Minichromosome Maintenance (MCM) Family as potential diagnostic and prognostic tumor markers for human gliomas
- Equal contributors
1 Department of Neurosurgery of the First Clinical Hospital, Jilin University, 71 Xinmin St, Changchun, Jilin 130021, China
2 Department of Pathology and Laboratory Medicine, University of California, Irvine, USA
BMC Cancer 2014, 14:526 doi:10.1186/1471-2407-14-526Published: 21 July 2014
Gliomas are the most common type of all central nervous system tumors. Almost all patients diagnosed with these tumors have a poor prognostic outcome. We aimed to identify novel glioma prognosis-associated candidate genes.
We applied WebArrayDB software to span platform integrate and analyze the microarray datasets.

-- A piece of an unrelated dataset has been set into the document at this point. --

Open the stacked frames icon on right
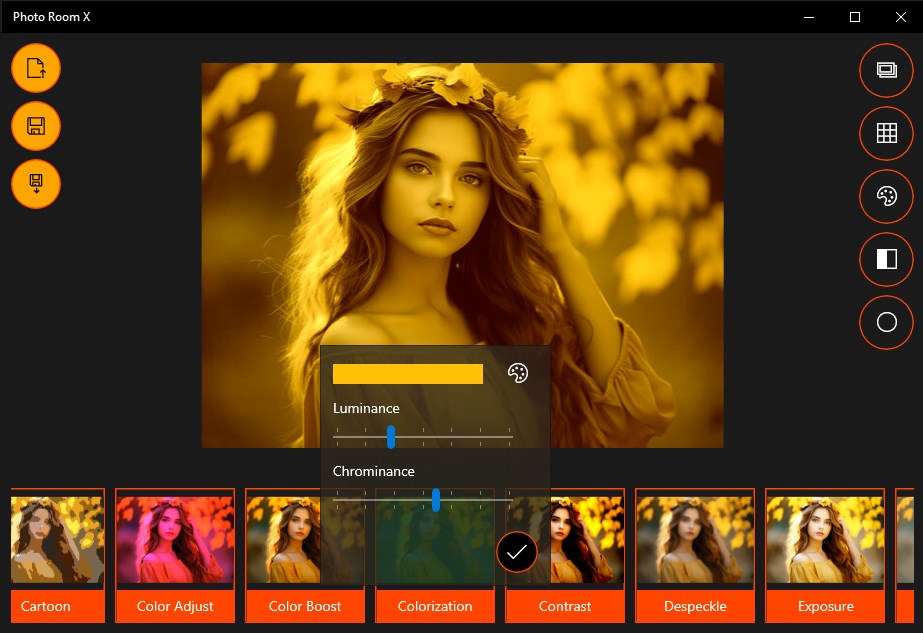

We focused on a subset of the significantly up-regulated genes, the minichromosome maintenance (MCM) family. We used frozen glioma samples to predict the relationship between the expression of MCMs and patients outcome by qPCR and western blot.
We found that MCMs expression was significantly up-regulated in glioma samples. MCM2-7 and MCM10 expressions were associated with WHO tumor grade. High MCM2 mRNA expression appeared to be strongly associated with poor overall survival in patients with high grade glioma. Furthermore, we report that MCM7 is strongly correlated with patient outcome in patients with WHO grade II-IV tumor. MCM3 expression was found to be up-regulated in glioma and correlated with overall survival in patients with WHO grade III tumor. MCM2, MCM3 and MCM7 expression levels were of greater prognostic relevance than histological diagnosis according to the current WHO classification system.
High expression of MCM 2, MCM3 and MCM7 mRNA correlated with poor outcome and may be clinically useful molecular prognostic markers in glioma.